What the task requires>
Scan the records below for the line with "You are a GUI" and the line with "Click the FOLLOW button", and retype that range exactly, both ends included, pictures excepted.

Supplied data>

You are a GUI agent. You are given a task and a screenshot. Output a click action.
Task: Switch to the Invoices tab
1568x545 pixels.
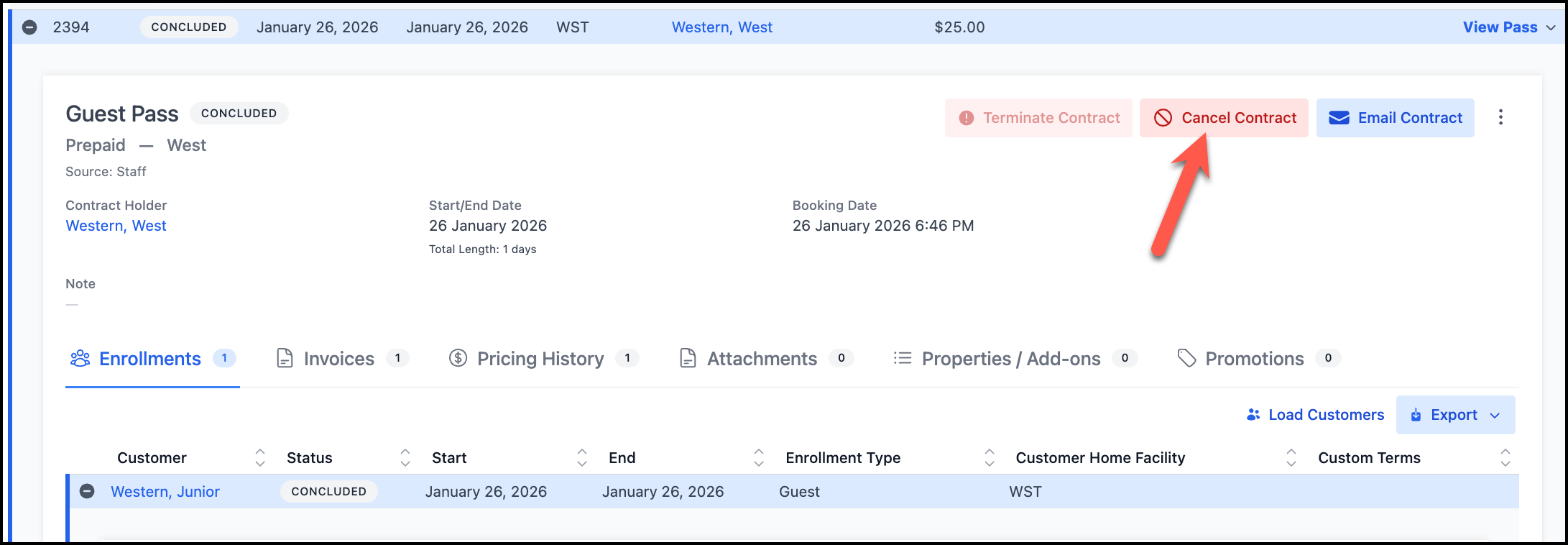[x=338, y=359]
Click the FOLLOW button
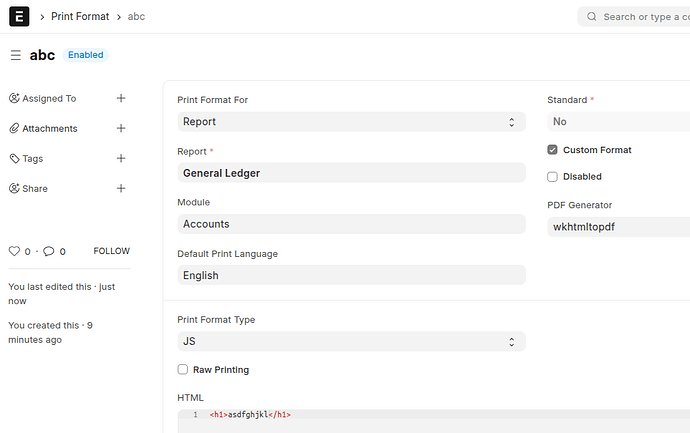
...
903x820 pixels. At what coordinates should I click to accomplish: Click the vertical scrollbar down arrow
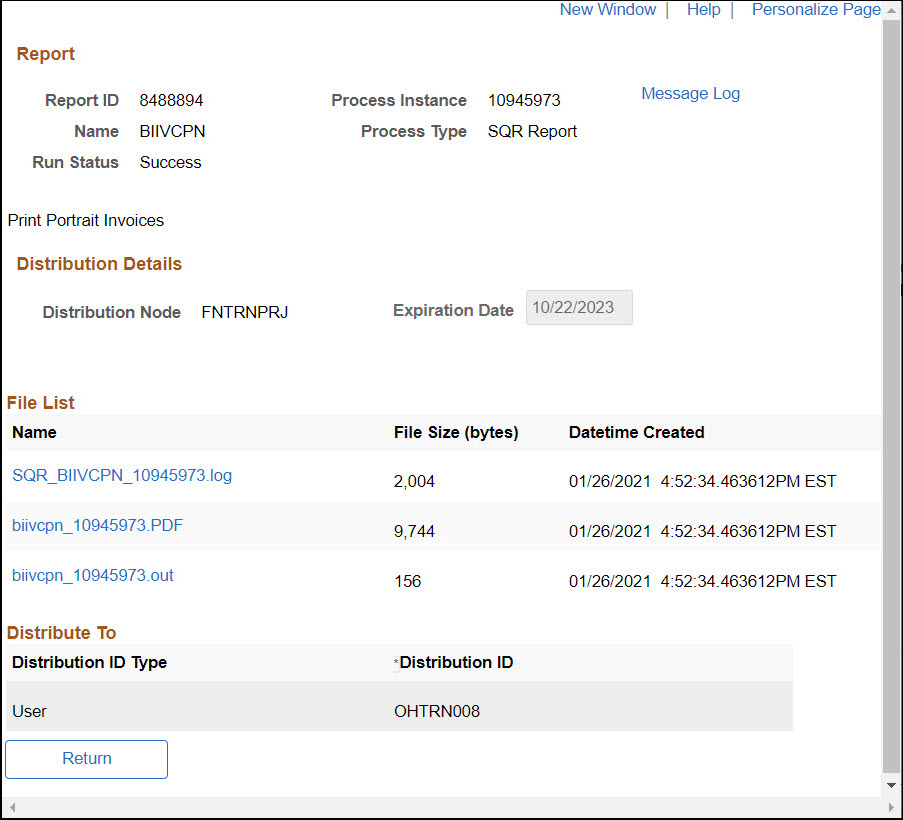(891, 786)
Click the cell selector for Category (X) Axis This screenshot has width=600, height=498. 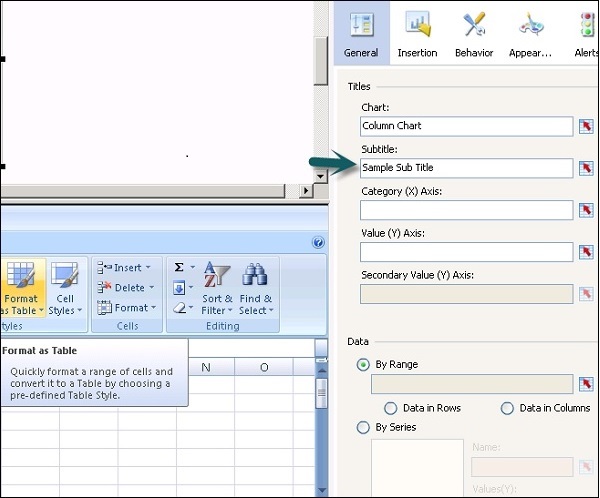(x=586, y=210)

Final answer>
You are a GUI agent. You are given a task and a screenshot. Output a click action.
Task: Switch to the Invoices tab
1568x545 pixels.
[x=338, y=359]
Click the FOLLOW button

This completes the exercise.